Mosaics have come a long way from the primitive 8th century pebble floors found in Ankara Turkey to the uniformly cut tesserae developed by the Romans. It was not until much later that coloured glass was used in place of the dull tones imparted by the ceramic and stone medium.
To-days multitude of colours and brilliance that only glass can impart are at the disposal of the mosaic artist. Recently mosaic work has become an important offshoot from the craft of stained glass.
Leadlights and stained glass artisans originated the development of the wide range of coloured glass now freely available and combined the traditional mosaic construction techniques with stained glass materials.
This has led to the modern methods now used in mosaics. The wide range of colours and textures combined with the ease with which glass can be cut has resulted in works of art with intricate shapes and designs not previously possible.
There are two basic methods for making a mosaic, the direct method and the indirect method. This article will cover the easier and very satisfying direct method.
Preparing the base:
- Cover your work area with newspaper to make clean up easier.

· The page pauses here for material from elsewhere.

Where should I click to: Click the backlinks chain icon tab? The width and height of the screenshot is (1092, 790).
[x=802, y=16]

- Transfer the pattern onto the surface of the finished mosaic by placing a sheet of carbon paper on the surface and pacing the pattern above seeing that it is correctly located. Fasten with masking tape to ensure it does not move and transfer the pattern by tracing the lines with a hard pencil.
Applying the glass:
- Cut any glass that has to be cut to a specific shape and size as shown by the pattern.

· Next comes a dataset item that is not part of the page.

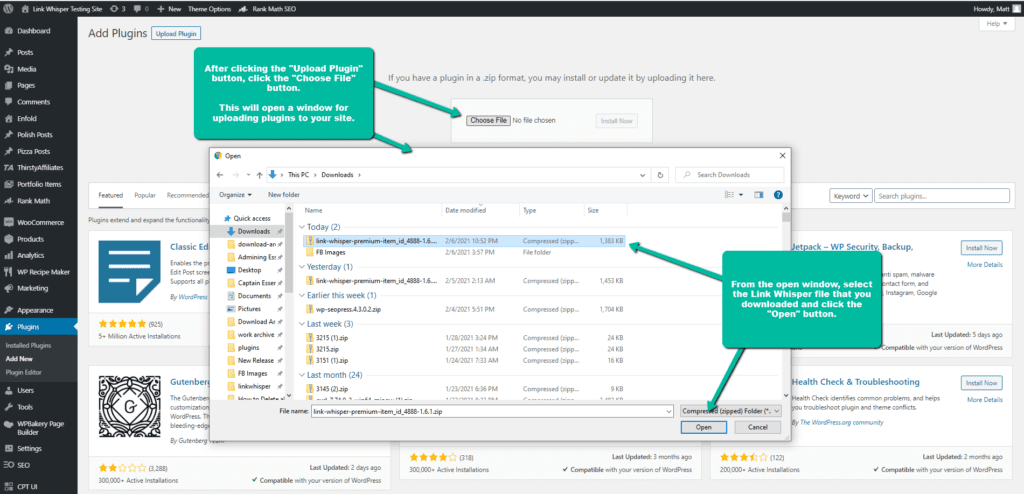Open help in the file dialog

(x=778, y=194)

- Smooth any glass edges that are jagged or have not been cut correctly
- Clean each piece thoroughly and glue into position inside the pattern lines starting with the main elements of the design.
- Fill in the background with the remaining tesserae until areas have been covered.
Applying the grout:
- Instead of using plain water with the grout powder we suggest you mix Aldax #70 Latex 50:50 with water and mix with the grouting cement . This method will yield a stronger more flexible grout that will not powder and fall out as can happen with traditional methods. Add the latex mix to the grout powder a little at a time until it reaches a thick, smooth consistency.

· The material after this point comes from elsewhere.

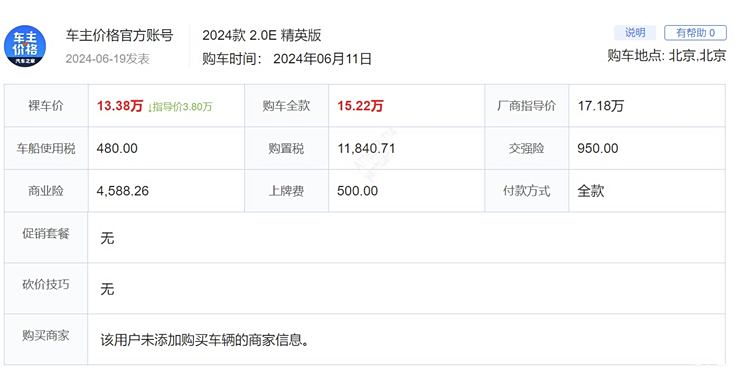Click the 车船使用税 value 480.00
The width and height of the screenshot is (744, 378).
tap(117, 148)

- Using a gloved hand spread grout over the glass surface.
- Work into the crevices until it becomes smooth and level with the glass surface.
Cleaning the glass:
- After the grout has been completely applied and smoothed, wait about 10 minutes for it to slightly harden.
- Dampen a sponge and brush away any excess grout from the surface of the glass.
- Rinse the sponge and repeat several times to ensure the glass surface is completely clean
- Use the sponge to give the surface a final buff so that the glass shines.
- Allow 24 hours for the finished piece to dry thoroughly.
- Place the piece face down on a towel and affix any hangers or other fixings to the back of the finished mosaic.
- Mosaics make wonderful gifts and last forever. Stand back and admire your handiwork!